Study objective: To determine specific risk factors that increase the failure rate of labor epidurals reactivated for use as a surgical block for postpartum tubal ligation.
Design: Prospective, observational study.
Setting: Labor and delivery suite and operating rooms at the Women and Infants Center.
Patients: One hundred patients undergoing postpartum tubal ligation with an existing labor epidural that is documented to be within 2 cm of initial placement.
Measurements: Body mass index, patient satisfaction with her epidural during labor and delivery, time from delivery to reactivation for tubal ligation, depth to loss of resistance, and the need for top-ups during labor were recorded preoperatively.
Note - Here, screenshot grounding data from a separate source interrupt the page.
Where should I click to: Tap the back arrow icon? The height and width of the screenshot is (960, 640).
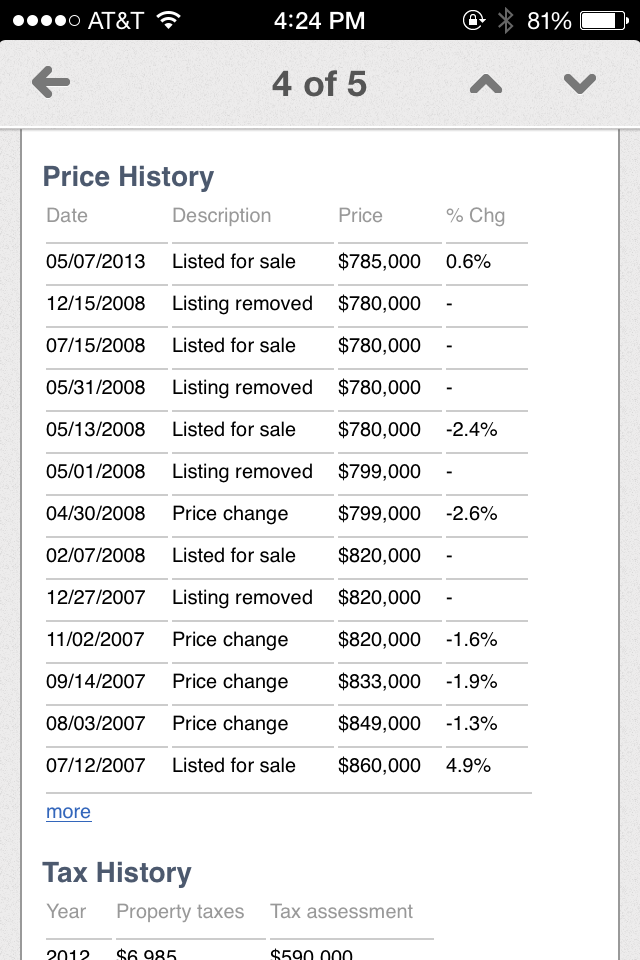(x=51, y=83)
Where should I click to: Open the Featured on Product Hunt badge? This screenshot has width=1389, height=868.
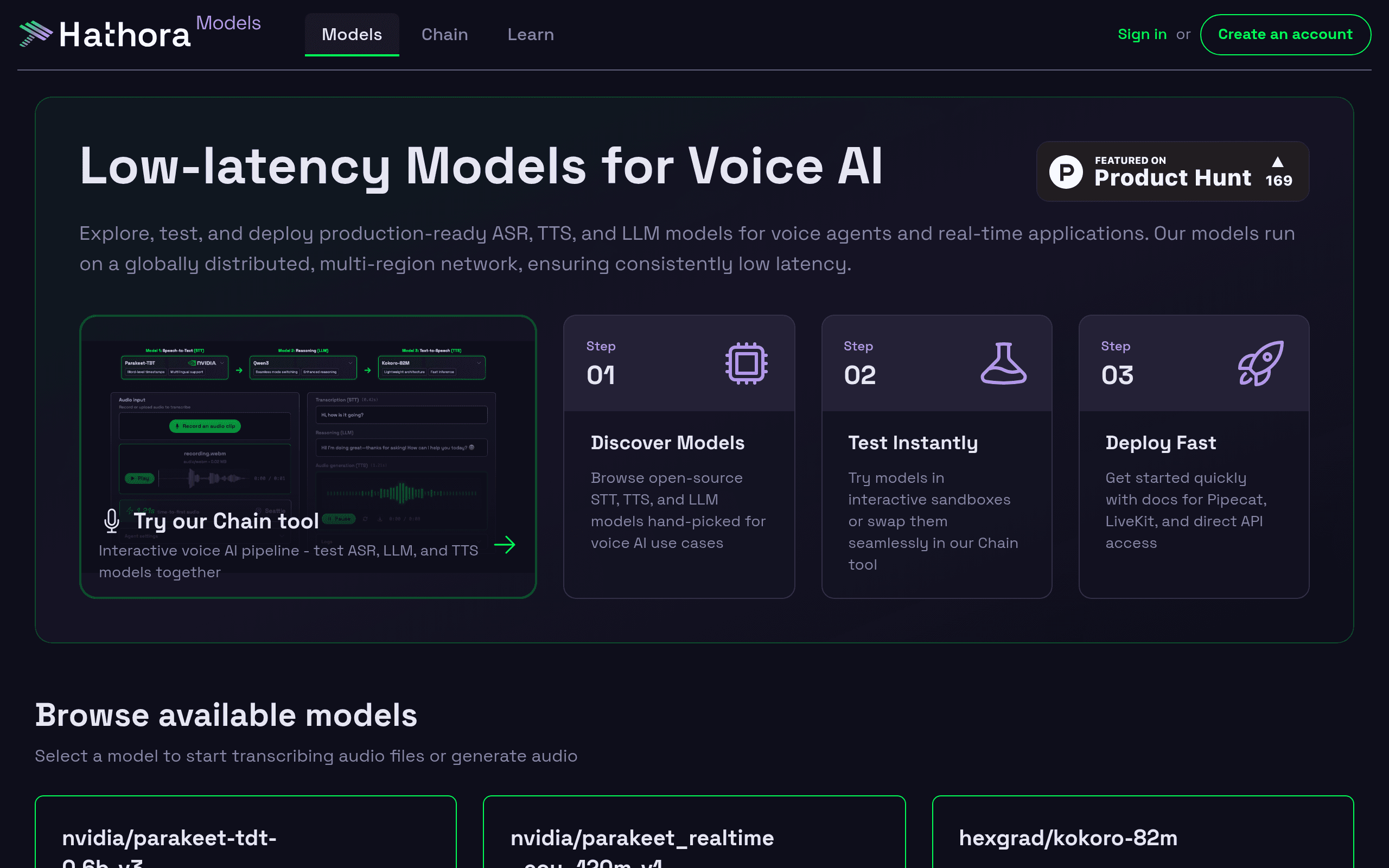[1173, 171]
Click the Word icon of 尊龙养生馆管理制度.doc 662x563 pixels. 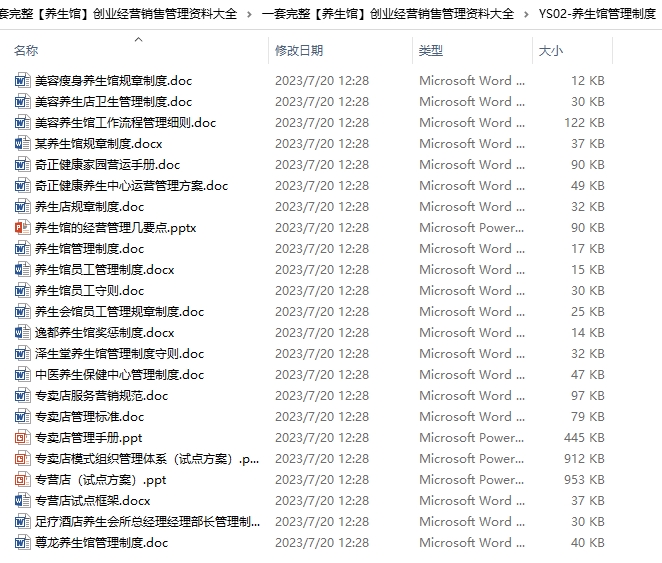[23, 542]

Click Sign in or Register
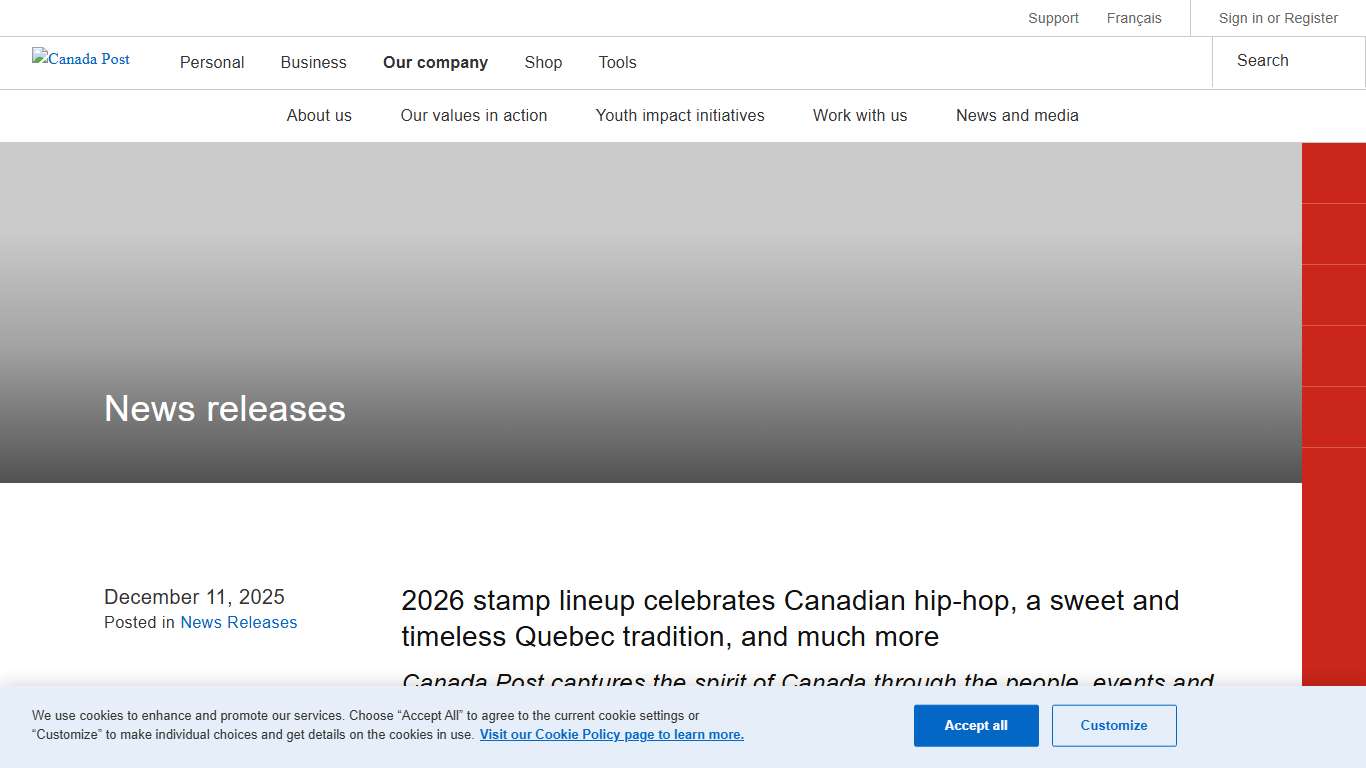[1277, 18]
Failure to reactivate was recorded and defined as any patient that (1) did not achieve a T6 level to pinprick, (2) had perceived pain (pain score >3) that required administration of an intravenous opioid or local anesthetic infiltration, or (3) required conversion to general anesthesia.
Main results: The overall success rate of reactivation was 78%. Significant risk factors for failure to reactivate were (1) poor patient satisfaction (P = .016), (2) increased time from delivery to reactivation (P = .044), and (3) the need for top-ups during labor and delivery (P = .032).
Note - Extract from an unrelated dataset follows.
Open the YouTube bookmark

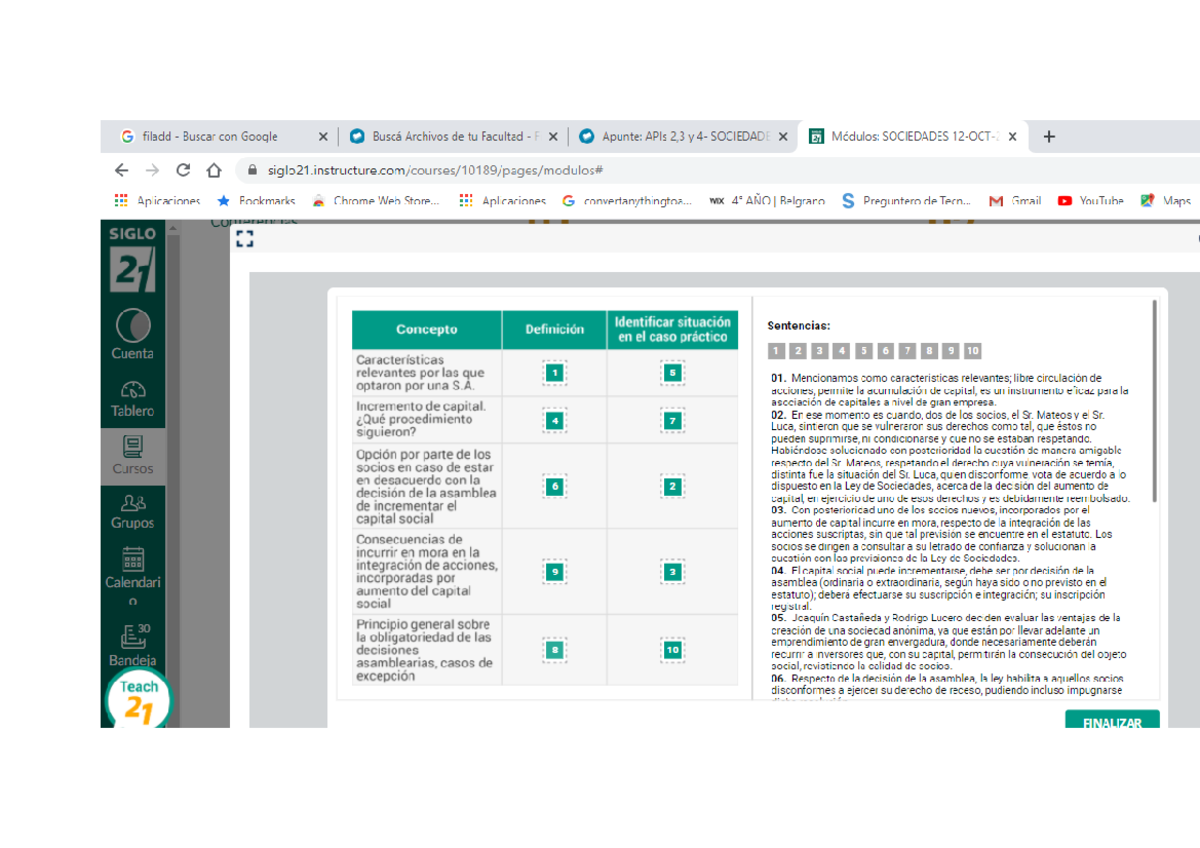[1090, 201]
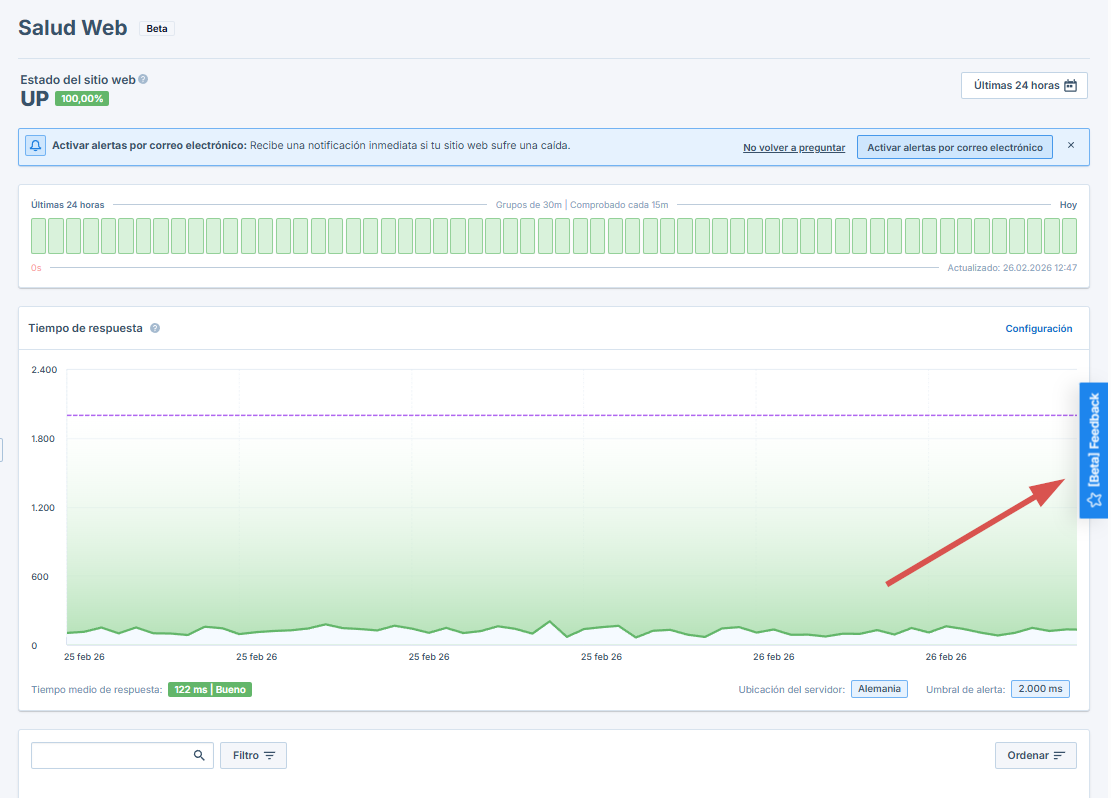The height and width of the screenshot is (798, 1111).
Task: Open the Filtro options
Action: coord(253,756)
Conclusion: Poor satisfaction score of the epidural during labor and delivery, increasing time from delivery to epidural reactivation for tubal ligation, and the need for top-ups during labor and delivery increase the incidence of reactivation failure. No correlation was found with body mass index or loss of resistance and failure to reactivate.
Keywords: 2-Chloroprocaine; Epidural anesthesia; Postpartum; Tubal ligation.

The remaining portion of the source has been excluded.